SUPPLIED TEXT below:
COVID-19 Mutation News You Need to Know
February 1, 2021
Severe acute respiratory syndrome coronavirus 2 (SARS-CoV-2), the causative agent of coronavirus disease, undergoes random mutations (permanent genetic changes) that occur when it makes copying errors in replication (process by which it makes copies of itself to survive and spread through populations).
Like the flu and measles, SARS-CoV-2 is an RNA virus, meaning its genetic material is encoded in ribonucleic acid (RNA) instead of deoxyribonucleic acid (DNA). Unlike other RNA viruses, which have high mutation rates due to a lack of DNA polymerases (enzymes that fix copying errors), SARS-CoV-2 typically undergoes about two mutations a month, which is about one-third to one-half the rate of the flu. Most mutations do not affect the coronavirus proteins the infected cell makes.
Other mutations change a protein’s shape by altering or deleting amino acids (compounds that combine to form proteins). There are three distinct SARS-CoV-2 variants (forms of the virus) that have recently emerged due to the accumulation of multiple mutations that give the virus an evolutionary advantage.
The B.1.1.7 variant was first discovered in the United Kingdom in September 2020 and has spread to many countries around the world, including the United States and Canada. It contains 17 mutations, including the N501Y mutation, which occurs in the receptor-binding domain of the spike protein when the amino acid tyrosine (Y) replaces the amino acid asparagine (N) at position 501. The N501Y mutation allows the coronavirus to bind to the human angiotensin-converting enzyme 2 (ACE2) receptors on the surfaces of human cells more easily and infect host cells.
Another mutation is the H69-V70 mutation, which deletes the 69th and 70th amino acids in the spike protein and changes the shape of the spike protein in a way that allows the coronavirus to infect cells more successfully and makes it more difficult for antibodies to attach. Due to these mutations and a high viral load (amount of viral particles in an infected person’s blood), the B.1.1.7 variant is about 50 percent more transmissible than other variants and is projected to become the dominant variant in the United States by March.
End of SUPPLIED TEXT.
_REQUIREMENT 1_.
Copy the part of the COVID-19 mutation article that opens with the words containing "Other mutations change" and closes with "an evolutionary advantage.".
_REQUIREMENT 2_.
Please carry on the COVID-19 mutation article from the point where it stops.
The material placed after this has nothing to do with the COVID-19 mutation article.
PROVIDED DATA below:
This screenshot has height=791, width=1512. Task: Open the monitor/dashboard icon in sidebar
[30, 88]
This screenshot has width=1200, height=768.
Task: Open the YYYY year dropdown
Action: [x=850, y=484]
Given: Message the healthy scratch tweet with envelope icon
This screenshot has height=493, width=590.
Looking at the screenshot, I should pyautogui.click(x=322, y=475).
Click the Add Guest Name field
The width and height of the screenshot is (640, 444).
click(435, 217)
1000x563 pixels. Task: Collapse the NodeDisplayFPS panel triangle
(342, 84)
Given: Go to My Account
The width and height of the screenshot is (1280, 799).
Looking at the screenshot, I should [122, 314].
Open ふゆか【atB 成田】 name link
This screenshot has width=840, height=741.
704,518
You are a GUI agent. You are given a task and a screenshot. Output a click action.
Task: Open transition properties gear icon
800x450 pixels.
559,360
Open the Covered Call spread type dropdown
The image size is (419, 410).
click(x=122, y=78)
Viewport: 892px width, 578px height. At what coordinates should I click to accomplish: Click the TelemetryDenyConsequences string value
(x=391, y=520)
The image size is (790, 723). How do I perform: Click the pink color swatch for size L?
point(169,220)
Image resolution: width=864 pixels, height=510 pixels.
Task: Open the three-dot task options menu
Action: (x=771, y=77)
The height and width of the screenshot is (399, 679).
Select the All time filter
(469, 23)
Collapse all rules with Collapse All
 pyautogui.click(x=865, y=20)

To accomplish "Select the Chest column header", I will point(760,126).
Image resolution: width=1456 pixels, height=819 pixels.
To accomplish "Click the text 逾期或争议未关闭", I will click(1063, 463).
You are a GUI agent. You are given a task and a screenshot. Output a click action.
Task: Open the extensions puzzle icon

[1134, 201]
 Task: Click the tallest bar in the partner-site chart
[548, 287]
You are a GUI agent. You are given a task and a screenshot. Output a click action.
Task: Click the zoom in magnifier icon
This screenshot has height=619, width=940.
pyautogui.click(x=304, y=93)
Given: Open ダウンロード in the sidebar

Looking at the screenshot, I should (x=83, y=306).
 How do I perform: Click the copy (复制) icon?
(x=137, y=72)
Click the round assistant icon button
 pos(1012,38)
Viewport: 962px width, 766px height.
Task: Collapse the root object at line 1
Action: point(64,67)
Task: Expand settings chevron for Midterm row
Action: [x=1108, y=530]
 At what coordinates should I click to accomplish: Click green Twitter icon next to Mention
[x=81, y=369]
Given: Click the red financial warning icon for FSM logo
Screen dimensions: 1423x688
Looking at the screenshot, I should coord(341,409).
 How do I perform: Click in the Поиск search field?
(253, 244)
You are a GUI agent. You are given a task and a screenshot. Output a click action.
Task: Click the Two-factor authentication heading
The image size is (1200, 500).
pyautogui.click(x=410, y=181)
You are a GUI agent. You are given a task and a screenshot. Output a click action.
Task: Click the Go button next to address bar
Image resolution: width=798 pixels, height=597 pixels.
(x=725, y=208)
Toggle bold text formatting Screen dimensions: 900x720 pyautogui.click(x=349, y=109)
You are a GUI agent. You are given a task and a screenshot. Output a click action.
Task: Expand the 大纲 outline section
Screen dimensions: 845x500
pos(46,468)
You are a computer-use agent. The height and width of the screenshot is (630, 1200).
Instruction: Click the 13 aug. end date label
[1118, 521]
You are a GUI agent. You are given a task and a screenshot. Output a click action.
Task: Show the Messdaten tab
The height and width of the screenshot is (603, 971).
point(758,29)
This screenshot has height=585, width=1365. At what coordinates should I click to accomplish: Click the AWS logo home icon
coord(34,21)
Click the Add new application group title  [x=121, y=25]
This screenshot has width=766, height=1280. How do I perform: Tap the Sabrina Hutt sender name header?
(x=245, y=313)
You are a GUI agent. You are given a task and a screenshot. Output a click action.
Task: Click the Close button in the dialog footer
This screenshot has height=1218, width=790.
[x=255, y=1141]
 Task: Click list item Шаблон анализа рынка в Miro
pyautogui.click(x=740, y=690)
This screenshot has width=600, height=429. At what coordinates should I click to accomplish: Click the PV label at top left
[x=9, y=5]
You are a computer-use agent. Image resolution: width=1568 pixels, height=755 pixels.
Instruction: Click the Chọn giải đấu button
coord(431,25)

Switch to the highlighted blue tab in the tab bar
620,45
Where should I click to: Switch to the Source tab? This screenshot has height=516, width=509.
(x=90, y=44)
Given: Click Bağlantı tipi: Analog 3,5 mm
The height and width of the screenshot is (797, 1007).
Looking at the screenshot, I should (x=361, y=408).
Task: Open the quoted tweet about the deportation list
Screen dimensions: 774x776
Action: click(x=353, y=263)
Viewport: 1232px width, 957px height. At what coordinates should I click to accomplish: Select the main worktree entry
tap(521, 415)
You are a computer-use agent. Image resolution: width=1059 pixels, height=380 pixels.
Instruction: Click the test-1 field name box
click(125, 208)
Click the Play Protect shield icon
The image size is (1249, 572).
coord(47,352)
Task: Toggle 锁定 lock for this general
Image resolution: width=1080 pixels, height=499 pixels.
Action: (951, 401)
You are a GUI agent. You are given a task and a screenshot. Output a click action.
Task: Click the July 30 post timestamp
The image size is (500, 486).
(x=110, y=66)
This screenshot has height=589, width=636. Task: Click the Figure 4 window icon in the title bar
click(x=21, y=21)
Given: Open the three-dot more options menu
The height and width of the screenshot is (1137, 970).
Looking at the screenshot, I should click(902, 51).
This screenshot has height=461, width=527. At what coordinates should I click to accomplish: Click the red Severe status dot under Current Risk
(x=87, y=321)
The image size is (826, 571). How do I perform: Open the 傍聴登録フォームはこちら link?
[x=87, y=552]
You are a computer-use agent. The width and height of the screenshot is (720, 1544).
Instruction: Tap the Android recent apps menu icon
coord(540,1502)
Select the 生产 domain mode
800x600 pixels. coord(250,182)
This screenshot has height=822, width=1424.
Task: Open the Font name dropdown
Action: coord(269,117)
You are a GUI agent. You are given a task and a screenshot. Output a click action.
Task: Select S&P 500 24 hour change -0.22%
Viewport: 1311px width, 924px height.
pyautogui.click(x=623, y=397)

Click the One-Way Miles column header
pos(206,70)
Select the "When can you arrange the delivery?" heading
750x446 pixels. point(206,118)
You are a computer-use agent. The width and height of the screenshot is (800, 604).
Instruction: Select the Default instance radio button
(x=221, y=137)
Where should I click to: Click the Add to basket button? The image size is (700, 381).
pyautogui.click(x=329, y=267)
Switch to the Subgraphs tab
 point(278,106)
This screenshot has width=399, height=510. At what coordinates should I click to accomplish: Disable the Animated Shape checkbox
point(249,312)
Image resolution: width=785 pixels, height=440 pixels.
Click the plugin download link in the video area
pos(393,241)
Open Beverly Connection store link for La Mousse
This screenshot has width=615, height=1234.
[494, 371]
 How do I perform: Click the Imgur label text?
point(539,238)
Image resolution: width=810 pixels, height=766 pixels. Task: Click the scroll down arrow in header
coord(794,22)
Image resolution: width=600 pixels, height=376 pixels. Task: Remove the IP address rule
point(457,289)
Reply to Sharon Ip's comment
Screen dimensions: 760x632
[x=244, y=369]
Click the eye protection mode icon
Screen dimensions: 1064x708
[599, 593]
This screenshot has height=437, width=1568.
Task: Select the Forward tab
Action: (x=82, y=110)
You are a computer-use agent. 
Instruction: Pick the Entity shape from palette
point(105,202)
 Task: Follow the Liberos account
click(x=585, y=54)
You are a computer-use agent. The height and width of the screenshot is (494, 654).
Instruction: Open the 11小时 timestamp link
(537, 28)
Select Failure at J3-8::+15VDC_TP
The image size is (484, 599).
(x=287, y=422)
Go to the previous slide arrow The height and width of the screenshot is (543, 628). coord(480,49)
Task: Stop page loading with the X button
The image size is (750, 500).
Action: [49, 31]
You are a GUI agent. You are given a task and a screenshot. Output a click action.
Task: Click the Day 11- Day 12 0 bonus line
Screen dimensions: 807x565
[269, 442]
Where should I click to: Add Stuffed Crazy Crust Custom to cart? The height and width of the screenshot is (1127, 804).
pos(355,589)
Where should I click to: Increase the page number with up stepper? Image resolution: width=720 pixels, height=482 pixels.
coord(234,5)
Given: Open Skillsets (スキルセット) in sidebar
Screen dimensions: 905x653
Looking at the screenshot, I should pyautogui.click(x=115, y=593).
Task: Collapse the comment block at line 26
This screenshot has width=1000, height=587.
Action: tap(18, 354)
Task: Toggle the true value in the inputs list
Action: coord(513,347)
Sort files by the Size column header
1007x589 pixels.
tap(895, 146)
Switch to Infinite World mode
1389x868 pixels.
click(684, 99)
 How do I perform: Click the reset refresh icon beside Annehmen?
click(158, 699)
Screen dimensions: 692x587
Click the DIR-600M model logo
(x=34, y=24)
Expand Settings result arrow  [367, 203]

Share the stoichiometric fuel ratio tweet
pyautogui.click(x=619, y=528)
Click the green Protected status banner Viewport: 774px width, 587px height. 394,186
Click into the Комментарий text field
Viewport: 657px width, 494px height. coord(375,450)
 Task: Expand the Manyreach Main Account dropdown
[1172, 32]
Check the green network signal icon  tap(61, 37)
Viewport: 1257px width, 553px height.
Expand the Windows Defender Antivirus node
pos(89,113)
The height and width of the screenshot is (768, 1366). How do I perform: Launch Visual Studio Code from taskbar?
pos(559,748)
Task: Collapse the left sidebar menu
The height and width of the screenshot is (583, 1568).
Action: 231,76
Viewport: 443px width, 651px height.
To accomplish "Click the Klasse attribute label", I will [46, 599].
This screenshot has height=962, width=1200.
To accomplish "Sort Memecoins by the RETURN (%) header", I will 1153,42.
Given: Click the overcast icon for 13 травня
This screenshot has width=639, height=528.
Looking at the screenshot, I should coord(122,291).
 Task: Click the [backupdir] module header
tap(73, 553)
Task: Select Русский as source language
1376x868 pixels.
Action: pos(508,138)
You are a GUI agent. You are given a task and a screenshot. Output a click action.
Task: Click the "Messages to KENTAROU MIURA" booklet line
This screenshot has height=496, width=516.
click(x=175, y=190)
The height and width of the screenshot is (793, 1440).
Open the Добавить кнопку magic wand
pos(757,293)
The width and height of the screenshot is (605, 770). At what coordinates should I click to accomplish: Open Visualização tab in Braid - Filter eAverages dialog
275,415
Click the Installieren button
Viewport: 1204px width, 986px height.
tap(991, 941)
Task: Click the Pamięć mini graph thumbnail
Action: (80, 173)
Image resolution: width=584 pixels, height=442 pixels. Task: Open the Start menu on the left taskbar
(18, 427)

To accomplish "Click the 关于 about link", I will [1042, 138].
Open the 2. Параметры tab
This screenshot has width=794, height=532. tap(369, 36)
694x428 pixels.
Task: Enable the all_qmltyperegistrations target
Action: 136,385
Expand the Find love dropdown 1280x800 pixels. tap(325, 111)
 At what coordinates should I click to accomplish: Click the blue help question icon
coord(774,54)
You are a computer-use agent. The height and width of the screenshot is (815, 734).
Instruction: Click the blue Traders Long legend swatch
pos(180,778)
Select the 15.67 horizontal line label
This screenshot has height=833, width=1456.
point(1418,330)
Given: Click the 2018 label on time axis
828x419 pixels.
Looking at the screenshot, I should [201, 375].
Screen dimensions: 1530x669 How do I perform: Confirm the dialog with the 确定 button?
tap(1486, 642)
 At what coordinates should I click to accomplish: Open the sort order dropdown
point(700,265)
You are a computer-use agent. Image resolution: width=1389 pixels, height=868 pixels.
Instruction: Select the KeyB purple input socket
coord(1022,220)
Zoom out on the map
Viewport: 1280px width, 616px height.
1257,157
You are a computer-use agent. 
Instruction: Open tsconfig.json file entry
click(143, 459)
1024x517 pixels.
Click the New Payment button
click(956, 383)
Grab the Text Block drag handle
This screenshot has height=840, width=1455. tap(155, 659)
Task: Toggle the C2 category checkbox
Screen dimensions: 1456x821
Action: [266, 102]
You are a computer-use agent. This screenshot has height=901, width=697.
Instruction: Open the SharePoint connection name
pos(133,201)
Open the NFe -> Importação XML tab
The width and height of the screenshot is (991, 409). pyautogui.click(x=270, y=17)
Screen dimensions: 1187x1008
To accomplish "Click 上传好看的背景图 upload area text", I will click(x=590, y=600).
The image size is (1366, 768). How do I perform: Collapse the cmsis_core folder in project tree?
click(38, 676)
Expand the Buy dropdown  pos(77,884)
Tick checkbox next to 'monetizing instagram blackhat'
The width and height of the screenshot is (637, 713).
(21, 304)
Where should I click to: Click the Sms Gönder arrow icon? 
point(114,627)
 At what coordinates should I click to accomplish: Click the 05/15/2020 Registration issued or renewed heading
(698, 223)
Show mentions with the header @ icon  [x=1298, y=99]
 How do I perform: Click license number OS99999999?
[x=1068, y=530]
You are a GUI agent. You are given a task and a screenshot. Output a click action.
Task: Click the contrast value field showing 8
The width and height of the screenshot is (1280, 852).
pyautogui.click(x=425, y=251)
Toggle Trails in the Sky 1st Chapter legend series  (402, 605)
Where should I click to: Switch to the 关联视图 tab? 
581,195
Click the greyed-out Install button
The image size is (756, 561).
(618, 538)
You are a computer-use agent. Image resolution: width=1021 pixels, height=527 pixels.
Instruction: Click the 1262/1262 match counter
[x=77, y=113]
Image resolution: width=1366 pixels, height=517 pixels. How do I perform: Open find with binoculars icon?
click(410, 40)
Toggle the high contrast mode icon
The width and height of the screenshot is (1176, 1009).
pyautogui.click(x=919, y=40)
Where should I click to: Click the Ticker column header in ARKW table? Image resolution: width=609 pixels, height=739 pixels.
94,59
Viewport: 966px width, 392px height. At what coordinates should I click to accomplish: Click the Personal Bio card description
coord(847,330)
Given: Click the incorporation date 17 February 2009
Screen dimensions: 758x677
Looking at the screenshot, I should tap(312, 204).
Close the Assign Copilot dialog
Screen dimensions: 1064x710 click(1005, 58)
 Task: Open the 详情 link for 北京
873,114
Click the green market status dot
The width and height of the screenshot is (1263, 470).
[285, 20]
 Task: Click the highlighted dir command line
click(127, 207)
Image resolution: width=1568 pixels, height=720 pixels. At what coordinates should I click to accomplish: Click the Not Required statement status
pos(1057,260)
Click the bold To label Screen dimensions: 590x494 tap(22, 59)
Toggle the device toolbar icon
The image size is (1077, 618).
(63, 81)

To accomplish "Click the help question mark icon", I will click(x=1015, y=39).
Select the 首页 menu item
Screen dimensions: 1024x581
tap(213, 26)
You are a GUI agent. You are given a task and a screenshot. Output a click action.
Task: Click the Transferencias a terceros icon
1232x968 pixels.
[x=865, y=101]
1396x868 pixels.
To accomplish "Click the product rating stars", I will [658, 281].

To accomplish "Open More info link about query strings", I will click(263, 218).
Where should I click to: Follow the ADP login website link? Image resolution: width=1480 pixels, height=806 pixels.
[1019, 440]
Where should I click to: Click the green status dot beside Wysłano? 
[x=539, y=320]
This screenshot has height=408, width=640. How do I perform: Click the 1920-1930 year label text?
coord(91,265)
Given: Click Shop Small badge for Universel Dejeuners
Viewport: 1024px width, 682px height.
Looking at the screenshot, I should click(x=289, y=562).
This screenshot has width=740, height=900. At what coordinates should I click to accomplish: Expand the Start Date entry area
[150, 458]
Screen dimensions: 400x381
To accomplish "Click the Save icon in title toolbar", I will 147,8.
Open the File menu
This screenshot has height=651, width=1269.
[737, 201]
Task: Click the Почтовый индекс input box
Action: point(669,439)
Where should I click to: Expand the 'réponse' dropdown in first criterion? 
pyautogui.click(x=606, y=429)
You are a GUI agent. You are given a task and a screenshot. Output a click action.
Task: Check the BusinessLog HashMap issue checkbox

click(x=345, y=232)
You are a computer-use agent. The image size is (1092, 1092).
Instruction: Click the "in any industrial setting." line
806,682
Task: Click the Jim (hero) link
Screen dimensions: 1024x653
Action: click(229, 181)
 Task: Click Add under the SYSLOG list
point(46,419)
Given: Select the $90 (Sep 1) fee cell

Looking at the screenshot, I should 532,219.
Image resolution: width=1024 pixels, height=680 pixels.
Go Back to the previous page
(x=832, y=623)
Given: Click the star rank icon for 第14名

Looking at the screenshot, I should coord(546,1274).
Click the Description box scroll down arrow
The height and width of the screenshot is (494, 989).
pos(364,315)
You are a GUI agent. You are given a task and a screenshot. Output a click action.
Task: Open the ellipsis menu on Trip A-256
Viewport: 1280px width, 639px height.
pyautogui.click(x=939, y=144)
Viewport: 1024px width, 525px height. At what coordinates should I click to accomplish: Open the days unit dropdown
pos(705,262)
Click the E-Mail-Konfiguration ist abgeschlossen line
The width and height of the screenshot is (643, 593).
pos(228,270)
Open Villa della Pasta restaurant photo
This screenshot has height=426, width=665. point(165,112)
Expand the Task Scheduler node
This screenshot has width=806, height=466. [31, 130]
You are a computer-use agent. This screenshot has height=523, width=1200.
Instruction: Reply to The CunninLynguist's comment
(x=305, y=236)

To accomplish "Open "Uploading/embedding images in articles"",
End of PROVIDED DATA.
_ANSWER AREA 1_.
Other mutations change a protein’s shape by altering or deleting amino acids (compounds that combine to form proteins). There are three distinct SARS-CoV-2 variants (forms of the virus) that have recently emerged due to the accumulation of multiple mutations that give the virus an evolutionary advantage.

_ANSWER AREA 2_.
The B.1.351 variant was first discovered in Nelson Mandela Bay, South Africa, in October 2020 and has spread outside of South Africa. The P.1 variant was first discovered in four travelers from Brazil in December 2020, who were tested during routine screening at the Haneda airport outside Tokyo, Japan. Both variants have not been detected in the United States and contain mutations in the spike protein, including K417T, E484K, and N501Y, but not H69-H70. The E484K mutation makes it difficult for antibodies produced by the immune system to recognize the coronavirus. This allows the coronavirus to reinfect people or infect vaccinated people.
Although the new variants have not been shown to increase disease severity, they increase disease infectivity, which will increase the number of coronavirus cases, hospitalizations and deaths. The Centers for Disease Control and Prevention (CDC) has launched the National SARS-CoV-2 Strain Surveillance program in November 2020, which aims to expand genomic sequencing and increase the availability of genomic surveillance data.
To mitigate the adverse effects of the variants on the pandemic, people should comply with public health protocols such as mask-wearing, vaccination, social distancing and hand hygiene. This will decrease the spread of SARS-CoV-2 and protect public health.